Um engenheiro florestal senegalês, de seu nome, Baba Dioum, disse em 1968: «No fim conservaremos apenas o que amamos; amaremos apenas o que compreendemos; e compreenderemos apenas o que nos ensinam». No fundo, o problema a montante está na educação. A nossa relação com o clima é muito uma questão ética e estética. O valor da paisagem deve começar a ser ensinado nas escolas. É preciso interiorizar o inestimável valor de certas coisas. Só assim se conseguirá modificar comportamentos e, deste modo, trilhar caminhos rumo à solução. Estou em crer que o esforço valerá a pena.

Para finalizar, uma pergunta sobre a forma como a ciência tem resistido aos boatos e a algumas campanhas, especialmente disseminadas nas redes sociais. Tem a receita para derrotar os negacionistas?

Acredito que sempre houve negacionistas e adeptos das teorias da conspiração, a diferença é que no passado não desfrutavam de tanta visibilidade por não existirem redes sociais. Mas, se me permite, deixe-me dizer o seguinte: os cientistas também estão a colher os ventos que semearam, porque dinamizaram uma crença desmesurada na ciência. Começou no século XIX com o positivismo e teve o seu auge no princípio do século XX, quando a ciência achou que podia substituir-se a tudo o resto. E deu a asneira que deu. Aconteceu uma crise científica grande, com a teoria da relatividade a destruir a mecânica de Newton. E os próprios conflitos mundiais tiveram na origem ideologias de base científica. Isto é uma questão. O segundo tema que se coloca é que o ser humano tem muita dificuldade em resolver problemas que não são lineares. E os problemas relacionados com o clima, muitas vezes, têm soluções que não são de todo aquelas que a nossa intuição apontava.  O que torna a ciência mais hermética. O cientista tem de ser humilde. Provavelmente o que estou a dizer agora, amanhã já não será exatamente assim. Como dizia o escritor Vergílio Ferreira, «uma verdade é um erro à espera de vez.» E esta frase aplica-se, na perfeição, em ciência.  A ciência não é a panaceia para tudo. Mas os seus passos e progressos são lentos e seguros. Confiemos nela.

 

A CARA DA NOTÍCIA

Deteção remota e incêndios florestais

Carlos da Câmara é professor do departamento de engenharia geográfica, geofísica e energia da Faculdade de Ciências da Universidade de Lisboa. São cerca de quatro décadas a lecionar, o que o torna um dos mais experientes docentes e climatologistas portugueses. Investigador no Instituto Dom Luiz, fez o seu doutoramento na universidade norte-americana de Missouri-Columbia sobre os fenómenos de bloqueio e a dinâmica das chamadas ondas planetárias.
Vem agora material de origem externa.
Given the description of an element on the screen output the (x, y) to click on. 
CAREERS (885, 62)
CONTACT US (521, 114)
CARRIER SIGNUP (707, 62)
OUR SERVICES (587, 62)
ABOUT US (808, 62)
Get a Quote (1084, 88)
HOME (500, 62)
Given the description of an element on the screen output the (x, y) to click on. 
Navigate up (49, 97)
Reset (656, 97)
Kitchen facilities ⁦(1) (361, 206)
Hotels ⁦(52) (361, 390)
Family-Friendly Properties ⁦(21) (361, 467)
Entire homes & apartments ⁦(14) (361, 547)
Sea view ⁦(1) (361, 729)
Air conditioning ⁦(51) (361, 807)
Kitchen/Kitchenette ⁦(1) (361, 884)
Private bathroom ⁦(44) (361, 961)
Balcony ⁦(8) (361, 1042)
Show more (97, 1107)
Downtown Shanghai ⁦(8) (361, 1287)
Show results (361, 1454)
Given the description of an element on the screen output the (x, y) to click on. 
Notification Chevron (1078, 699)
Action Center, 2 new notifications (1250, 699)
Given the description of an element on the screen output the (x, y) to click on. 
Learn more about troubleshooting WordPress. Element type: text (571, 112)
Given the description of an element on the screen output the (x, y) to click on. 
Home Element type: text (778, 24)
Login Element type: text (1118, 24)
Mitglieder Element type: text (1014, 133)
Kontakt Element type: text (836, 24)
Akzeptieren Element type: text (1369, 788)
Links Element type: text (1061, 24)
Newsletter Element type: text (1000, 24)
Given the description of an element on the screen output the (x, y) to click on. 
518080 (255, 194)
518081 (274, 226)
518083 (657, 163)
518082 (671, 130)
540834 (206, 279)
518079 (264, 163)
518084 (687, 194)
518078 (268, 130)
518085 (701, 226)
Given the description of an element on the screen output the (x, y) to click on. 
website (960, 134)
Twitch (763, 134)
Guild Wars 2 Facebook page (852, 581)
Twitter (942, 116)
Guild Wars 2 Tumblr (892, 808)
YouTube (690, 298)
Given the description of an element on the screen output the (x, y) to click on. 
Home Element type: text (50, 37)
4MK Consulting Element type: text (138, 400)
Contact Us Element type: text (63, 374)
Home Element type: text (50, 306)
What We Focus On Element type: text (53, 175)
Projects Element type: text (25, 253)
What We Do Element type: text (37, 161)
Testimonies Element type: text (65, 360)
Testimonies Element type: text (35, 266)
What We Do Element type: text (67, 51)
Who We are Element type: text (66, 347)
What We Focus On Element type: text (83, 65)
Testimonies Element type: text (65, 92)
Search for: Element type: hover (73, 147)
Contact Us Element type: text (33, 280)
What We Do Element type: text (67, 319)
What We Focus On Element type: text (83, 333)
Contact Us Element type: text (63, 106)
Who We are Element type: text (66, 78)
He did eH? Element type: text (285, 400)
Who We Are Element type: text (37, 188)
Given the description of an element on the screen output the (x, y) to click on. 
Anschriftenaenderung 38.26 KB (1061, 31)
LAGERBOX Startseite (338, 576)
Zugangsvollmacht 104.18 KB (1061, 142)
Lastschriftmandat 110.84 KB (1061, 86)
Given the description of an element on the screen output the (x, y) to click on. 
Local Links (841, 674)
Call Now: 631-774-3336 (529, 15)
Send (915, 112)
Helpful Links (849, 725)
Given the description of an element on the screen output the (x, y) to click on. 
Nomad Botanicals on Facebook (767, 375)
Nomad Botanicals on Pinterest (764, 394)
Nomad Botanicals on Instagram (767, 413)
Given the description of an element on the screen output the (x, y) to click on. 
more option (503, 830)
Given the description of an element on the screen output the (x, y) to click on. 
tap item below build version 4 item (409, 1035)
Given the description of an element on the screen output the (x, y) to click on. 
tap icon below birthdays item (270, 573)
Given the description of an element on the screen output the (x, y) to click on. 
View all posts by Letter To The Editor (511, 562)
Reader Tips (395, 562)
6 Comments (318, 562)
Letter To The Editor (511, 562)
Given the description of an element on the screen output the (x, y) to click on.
Foi ainda vice-presidente do antigo Instituto de Meteorologia e Geofísica – atual IPMA – durante cerca de três anos. A deteção remota (monitorização da Terra a partir de satélite) e os incêndios florestais são duas das suas principais áreas de especialização. Tem sido presença assídua nas televisões para explicar a onda de calor que assola boa parte do continente europeu, em consequência de um dos meses de julho mais quentes de que há memória.